_Aim of the task_: State how many lines in the entries contain the string "height", treating uppercase and lowercase letters as different. Reply with only the number.

::::

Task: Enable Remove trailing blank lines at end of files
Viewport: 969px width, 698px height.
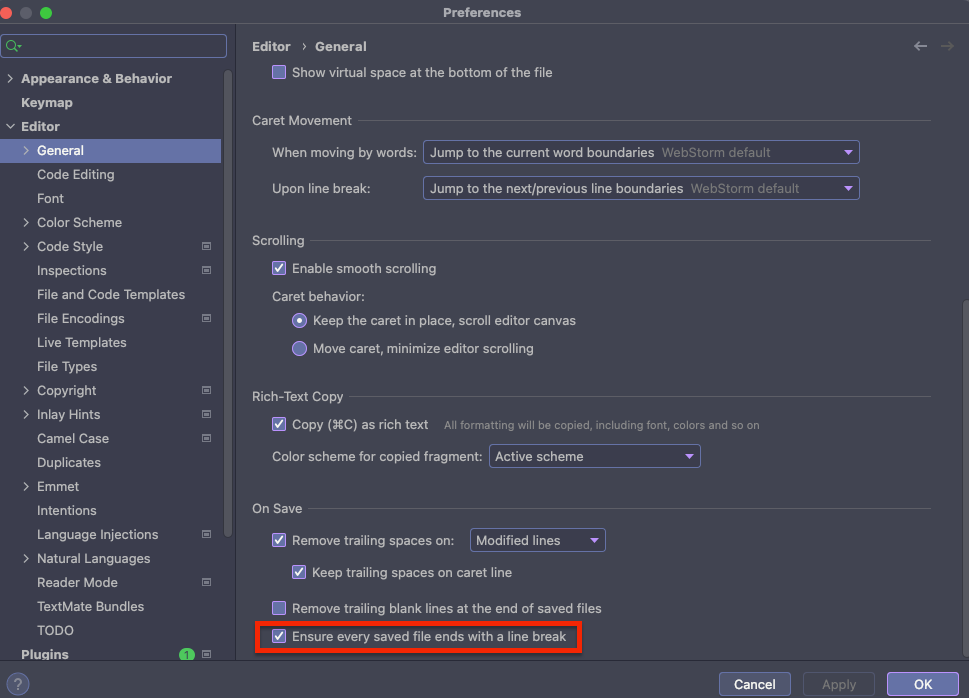Action: click(279, 608)
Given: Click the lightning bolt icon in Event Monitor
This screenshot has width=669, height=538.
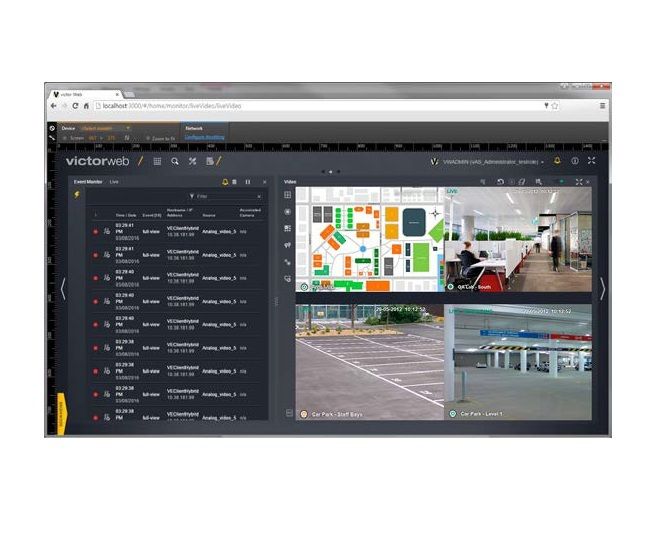Looking at the screenshot, I should coord(77,195).
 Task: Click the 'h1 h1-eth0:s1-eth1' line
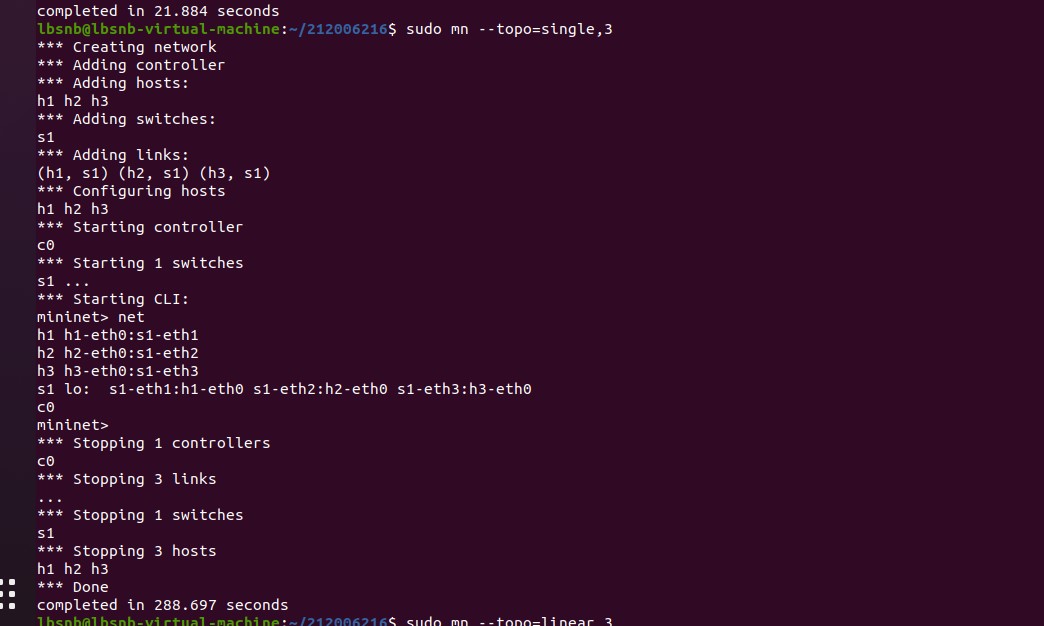click(118, 335)
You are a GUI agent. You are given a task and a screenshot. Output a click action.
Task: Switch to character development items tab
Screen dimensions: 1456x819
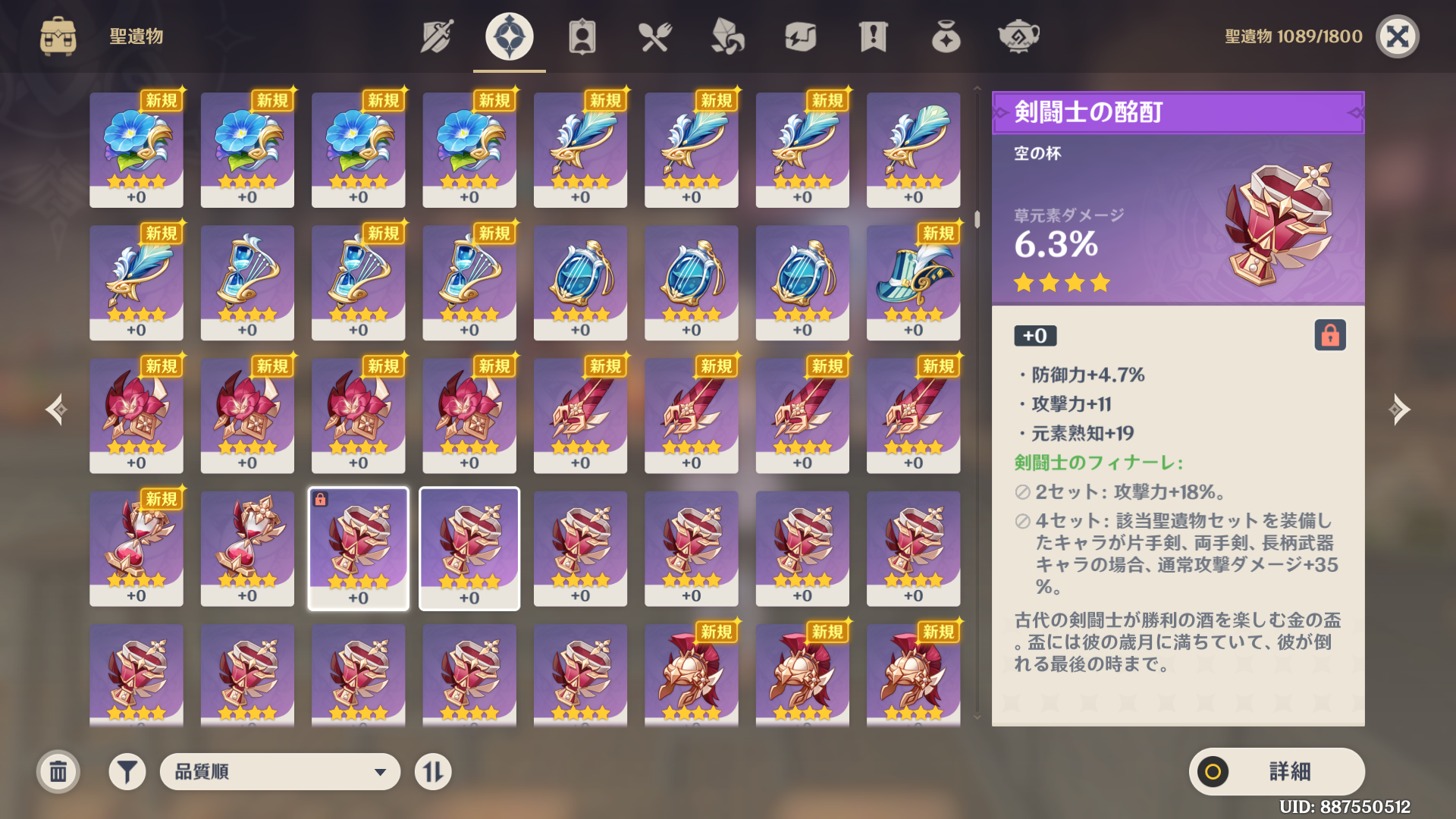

::::

_The reply_: 2